Near the start, about 5:15am:

Start of the race:

Miles 1-5 : 3138 -> 4334 ft
We got started a 6 am around dawn and I tried to get into a comfortable pace. Around mile 1, many people started to pass me, including a hot blonde girl. I ended up catching a lot of them in the later miles.

At mile2: 

From miles 2-5 I ran near a guy who kept spitting and coughing every 30seconds..fortunately I dropped him at about mile 5. I ran these first miles with a Gatorade bottle and sipped it throughout. Overall the pace felt good and not too challenging. The uphill was regular but manageable. I paid attention to running the tangents really well, and it was amazing to see how many runners failed to this. This is a major issue on a curvy race like this.

Mile__El.gain__ El.loss_ Pace
1 _____213 _____30 (?) 9:46
2 _____249_____ 0___ 9:39
3_____ 307_____0 ___10:06
4 _____295_____ 0___ 10:07
5_____ 237 _____0___ 10:04

(notes: the elevation data from the Garmin don't agree with the data from RunningAhead but I will post them anyway).

Mile 2:

Miles 6-9: 4334-> 5466 ft

I decided to take a GU at mile 5 before the 2nd water station, but unfortunately I missed the water at that station and I only realized it about 20 yards too late. So I decided not to go back and let the GU sit dry in my GI system until the next aid station (8.x). During these miles, I ran with "scream guy" who was very talkative and kept screaming every time we passed a mile marker. I told him he should keep his energy for later and he made fun of me because I was running the tangents...guess who had the last laugh later ? The uphills on these miles were less hard (at least they felt), including mile 9 with a small downhill but part of this segment was on a deep dark gorge where it was pretty cold (high 40s-low 50s ?). I had a small segment where I did not feel comfortable -- I thought maybe this was a combination of the increased altitude and the cold, and the GU starting to solidify in my GI system...I nevertheless took a second GU at mile 8 at the water station, where I finally got my liquids. I got passed by a few people in this segment, including a small asian woman who was really cruising, but I kept to my strategy of keeping a comfortable pace in which I feel I was working, but not too hard, knowing that there would be hard miles to come.

Around mile 8, before being passed by cruising asian woman:

Mile__El.gain__ El.loss_ Pace

6 _____305____ 0____ 10:12
7_____ 295____ 0____ 10:07
8 ____ 256____ 0_____ 9:44
9_____ 187___ 43_____ 9:57


Miles 10-15: 5466 - /> 7000 ft
I knew after driving the course that there would some hard miles in that segment, so I focused on running loose, small steps but regular and get into a groove. The splits show that the pace was relatively regular and effort based depending on elevation gain/loss.

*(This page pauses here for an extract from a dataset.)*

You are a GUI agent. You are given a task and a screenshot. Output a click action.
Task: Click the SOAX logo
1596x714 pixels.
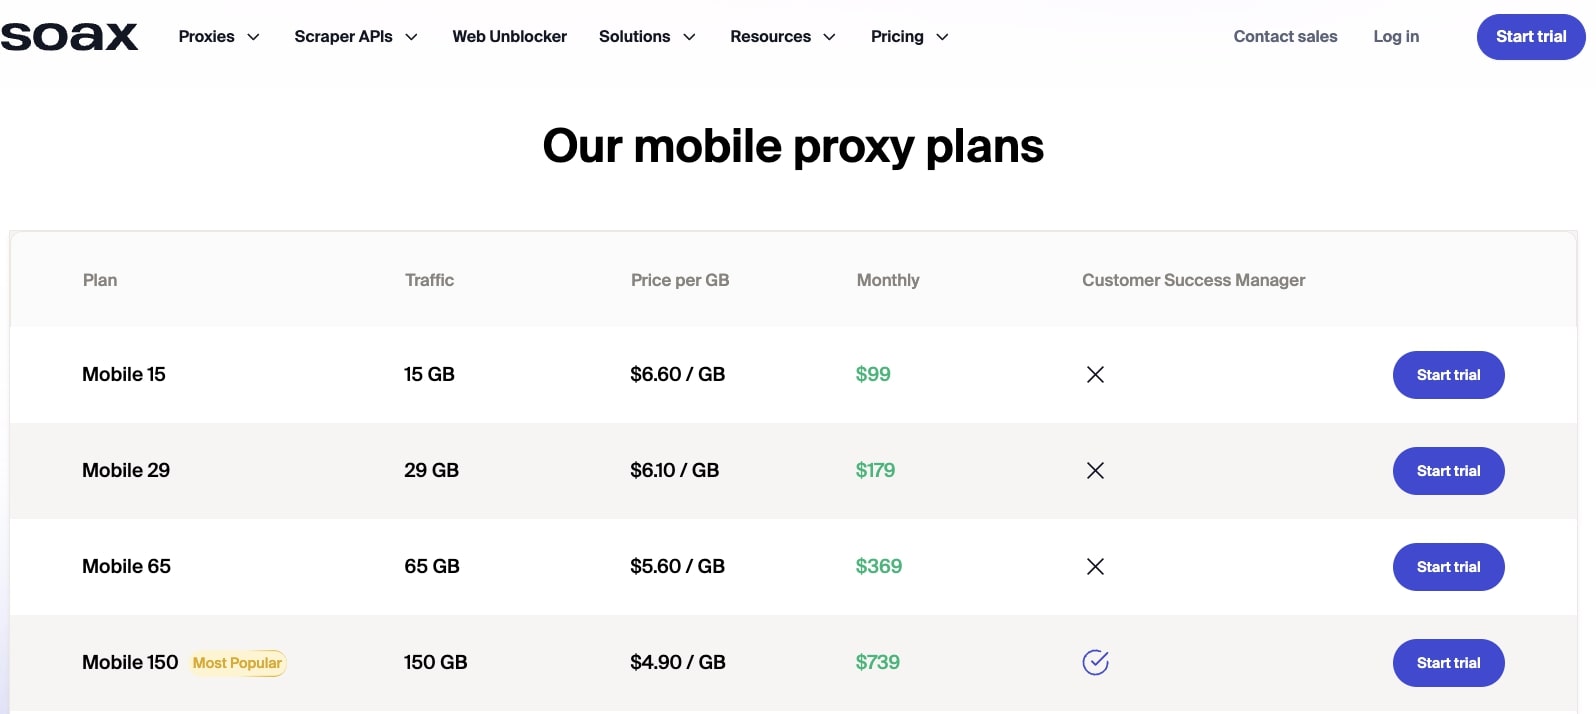[69, 35]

That's where I started to drop more people running with me, including "scream guy" and catching up others, including the small asian woman who passed me earlier on, and many triathletes (based on their outfit and shaved legs....). I took another GU at mile 12 before a water station and drowned it with a few cups. Overall the elevation gain was hard on some places, but it was nice to reach the halfway in really good shape -- I reached it in 2:11.

The halfway is also where half-marathoners start, at Windy Point. What was cool was that you could see other runners, way way below. The most scenic point of the course.

Mile__El.gain__ El.loss_ Pace
10 ___ 339______ 0 ___10:22
11 ____188______ 0___9:48
12 ____385______ 0__ 10:26
13 ____ 251______ 8__ 10:29
14 ____ 189_____ 30__ 9:48
15 ____ 231_____ 30__ 10:11

Mile 10

Mile 12:

In action, halfway at Windy Point (photo courtesy Bill Vaughn):

Miles 16-20: 7000 ft -> 8200 ft
I focused on running strong and relaxed while things were getting slightly more difficult because of the altitude. However I was glad because I knew that after mile 20, there would be easier downhill segments. At mile 16 I got interviewed by a video cameraman who ran about 100 yards with me and asked me questions "Is this the toughest marathon you've ran ?" - my answer was that the hardest part in a marathon was the second half so I would give him the answer at the finish. I caught up with a few other runners, including the hot blonde girl at mile 17, and several who were walking, obviously starting to bonk. I patted them in the back telling them to "keep moving" but not much more I could do - it's nice to see that you can keep moving while others are bonking, but I also felt bad for them since the finish was a long way out. Gu and water at mile 18. At mile 18 I had a runner's high , half laughing/half crying and got a very emotional moment thinking about my grandmother. There was not reason for this, but these things sometimes pop up during my runs, and I was really emotional thinking about her - she passed away several years ago but she took care of me when I was a kid because my mother was often away.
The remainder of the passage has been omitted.